Every night Jake took off his boots and socks and checked his feet. He dried them all the time and used the tip of his knife to scrape dirt from under his toenails. He told Charlie and Lee to dry theirs. Fungus had started to spread among the newbies, that and athlete’s foot. If your feet went, you were done, kaput. Was kaput anything like Kraut?

Jake sighed. The word was that the Krauts had landed in Rochester. That couldn’t be good. He wondered what his dad was doing now. How was his mother? He thought about his old buddies. Man, Denver seemed like a lifetime ago. The strip club…what had ever happened to the girl he’d talked with? She’d been a babe, all right.

Will I survive the war?

He didn’t see how. He didn’t see how America would, either. We’re not the nation we used to be. How could he help America once again become the land of freedom? First, they had to stop the Krauts and throw the Chinese and Brazilians back home. Then, eventually, the real, old-fashioned Americans needed to take care of those who wanted to enslave the rest of them.

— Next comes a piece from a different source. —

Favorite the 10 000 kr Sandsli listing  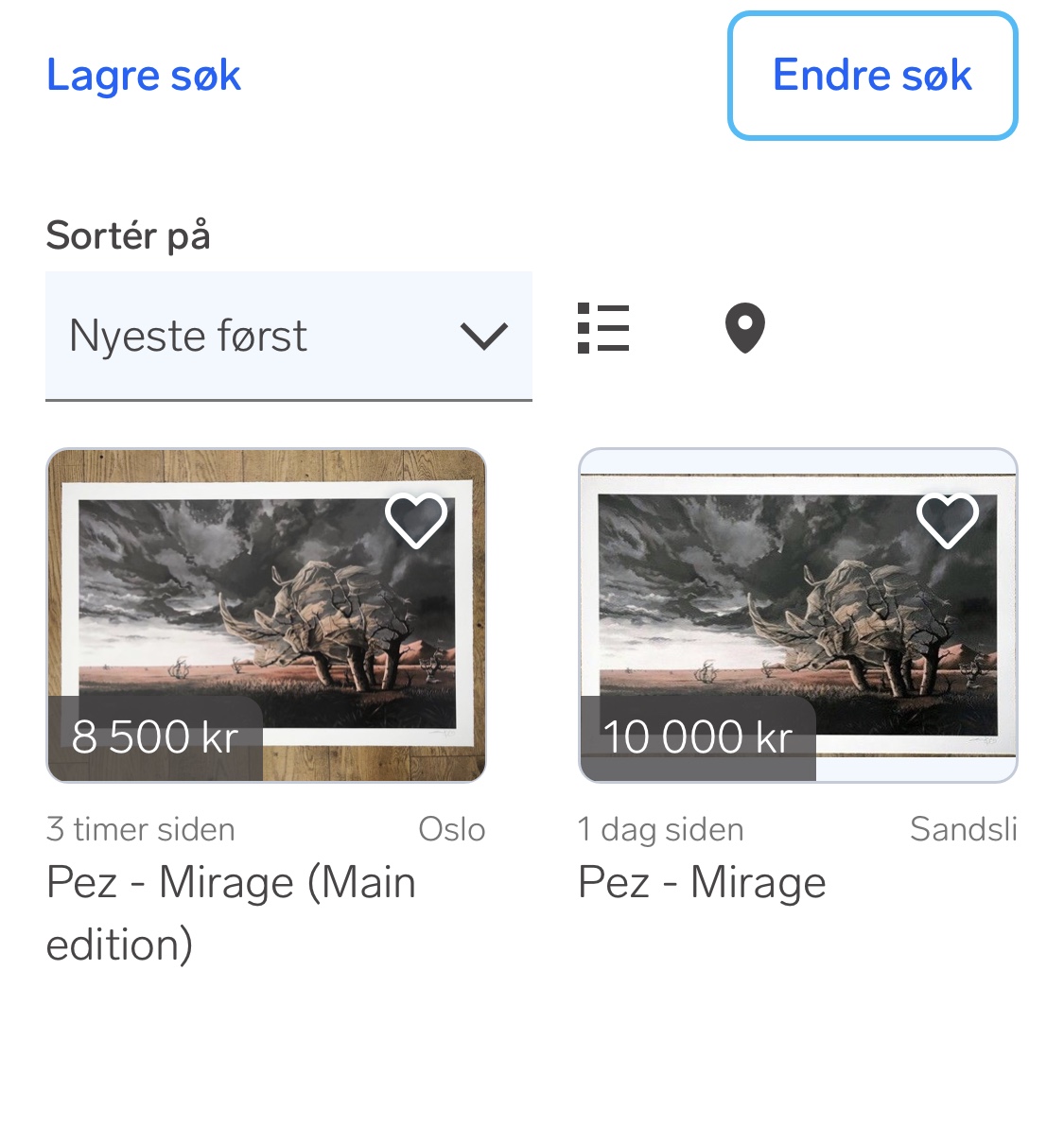pos(948,520)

Maybe once this is over it will be time for a civil war. The Davy Crocket Americans can set up their own country and the communist types can have their country, which won’t be America, but what the heck. It’s what they seem to want.

Jake decided that as much as he wanted to, he couldn’t afford to use his last RPG to kill Dan Franks. The sergeant was a grade-A bastard. In Jake’s experience there was none worse. Franks deserved to die for the Americans he’d killed. The penal battalion militiamen were the real Americans, the kind who spoke up when those in power did something wrong. For evil to triumph, all good men must do is to do nothing. Some English theorist had said that a long time ago.

The statement told Jake several things. One, there were good men and there were evil men. Those who said otherwise were idiots. Those who said ideas and culture were relative and equal to each other didn’t know what they were talking about. Those who said people should accept everything as being equal to everything else were straight up fools, and America had been listening to the fools for far too long now. Why didn’t they listen to the Daniel Boone types? That’s why it had come to this. Having penal battalions was the socialist thinking of the schoolmen who wanted to brainwash the rest of America.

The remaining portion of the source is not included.